Does RMap is aware of cluster restart

lukasz-weareuncapped commented 7 months ago

I have spring app works and running with RMap create from RedissonClient.getMap cached. Once something happens with few redis nodes (we had a forced restart) that cached map does not work anymore. What is the recommended approach in that case? Call redissonClient.getMap each time? As i saw under the hood new RedissonMap is created so could be time and resource consuming. So please advice. Thank you.

mrniko commented 7 months ago

that cached map does not work anymore

Can you clarify here?

lukasz-weareuncapped commented 7 months ago

while reading/writing to map i've got an exception. Unfortunately i have no clue what's the exact exception is due to lack of logs.. but we do read and write on it.

mrniko commented 7 months ago

sorry, without details I'm unable to help. Redisson handles failover and you don't need to call redissonClient.getMap() after that.

lukasz-weareuncapped commented 7 months ago

Now i know much more. I've turned on debug logs and see that redisson keeps trying to reconnect(scaled down redis cluster to 0 and scaled up to repeat that issue). Unfortunately it keeps trying to reconnect to IP that is not active anymore. After reboot the IP has changed.. but looks that somehow it is cached and not able to connect to newly started redis nodes. If keeps trying forever with no luck.
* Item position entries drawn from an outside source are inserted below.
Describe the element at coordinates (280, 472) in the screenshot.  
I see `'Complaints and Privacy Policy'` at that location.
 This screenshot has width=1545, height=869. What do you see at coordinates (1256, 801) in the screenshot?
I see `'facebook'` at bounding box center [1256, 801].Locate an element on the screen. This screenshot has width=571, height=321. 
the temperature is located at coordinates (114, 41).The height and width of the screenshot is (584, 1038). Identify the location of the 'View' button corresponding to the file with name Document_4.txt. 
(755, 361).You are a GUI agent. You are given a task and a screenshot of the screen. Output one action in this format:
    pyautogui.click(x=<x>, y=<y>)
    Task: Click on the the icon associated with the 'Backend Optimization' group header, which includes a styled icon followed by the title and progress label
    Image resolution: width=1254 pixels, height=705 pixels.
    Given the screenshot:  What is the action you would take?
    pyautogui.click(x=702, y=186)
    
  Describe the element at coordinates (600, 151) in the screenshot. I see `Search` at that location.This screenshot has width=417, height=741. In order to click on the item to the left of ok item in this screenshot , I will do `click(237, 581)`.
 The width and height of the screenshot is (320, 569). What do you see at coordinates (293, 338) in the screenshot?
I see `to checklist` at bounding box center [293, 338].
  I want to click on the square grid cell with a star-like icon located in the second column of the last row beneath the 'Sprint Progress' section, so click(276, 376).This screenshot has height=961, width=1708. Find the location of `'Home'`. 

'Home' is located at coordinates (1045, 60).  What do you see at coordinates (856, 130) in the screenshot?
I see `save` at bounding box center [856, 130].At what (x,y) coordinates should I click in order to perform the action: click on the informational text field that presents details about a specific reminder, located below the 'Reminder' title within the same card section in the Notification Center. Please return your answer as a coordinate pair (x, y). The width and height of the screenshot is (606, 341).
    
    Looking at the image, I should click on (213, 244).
Is there any caching mechanism?

`2024-04-26 11:03:16.519 CEST Connection created [addr=redis://locking-redis-node-0.locking-redis-headless.default.svc.cluster.local:26379]

2024-04-26 11:03:16.618 CEST reconnecting RedisPubSubConnection@395557197 [redisClient=[addr=redis://10.1.69.64:6379], channel=[id: 0x3d2eea36, L:/10.1.75.4:52138 ! R:10.1.69.64/10.1.69.64:6379], currentCommand=null, usage=0] to 10.1.69.64/10.1.69.64:6379

2024-04-26 11:03:16.618 CEST Connection created [addr=redis://10.1.69.64:6379]

2024-04-26 11:03:17.818 CEST connection released for command (INFO REPLICATION) and params [] from slot NodeSource [slot=0, addr=null, redisClient=null, redirect=null, entry=null] using connection RedisConnection@1350729690 [redisClient=[addr=redis://10.1.69.64:6379], channel=[id: 0xc72cb405, L:/10.1.75.4:52132 ! R:10.1.69.64/10.1.69.64:6379], currentCommand=null, usage=0]

2024-04-26 11:03:17.818 CEST attempt 3 for command (INFO REPLICATION) and params [] to NodeSource [slot=0, addr=null, redisClient=null, redirect=null, entry=null]

`

mrniko commented 7 months ago

Which Redisson version?

lukasz-weareuncapped commented 7 months ago

redisson client 3.26.1 Configuration we have:

"SPRING_DATA_REDIS_PASSWORD": "123",
  "SPRING_DATA_REDIS_SENTINEL_MASTER": "mymaster",
  "SPRING_DATA_REDIS_SENTINEL_NODES": "locking-redis-headless.default.svc.cluster.local:26379",

on redis 17.13.2 · bitnami/bitnami

mrniko commented 7 months ago

Can you share Redisson config?

Can you set trace logging level for org.redisson package and share the output?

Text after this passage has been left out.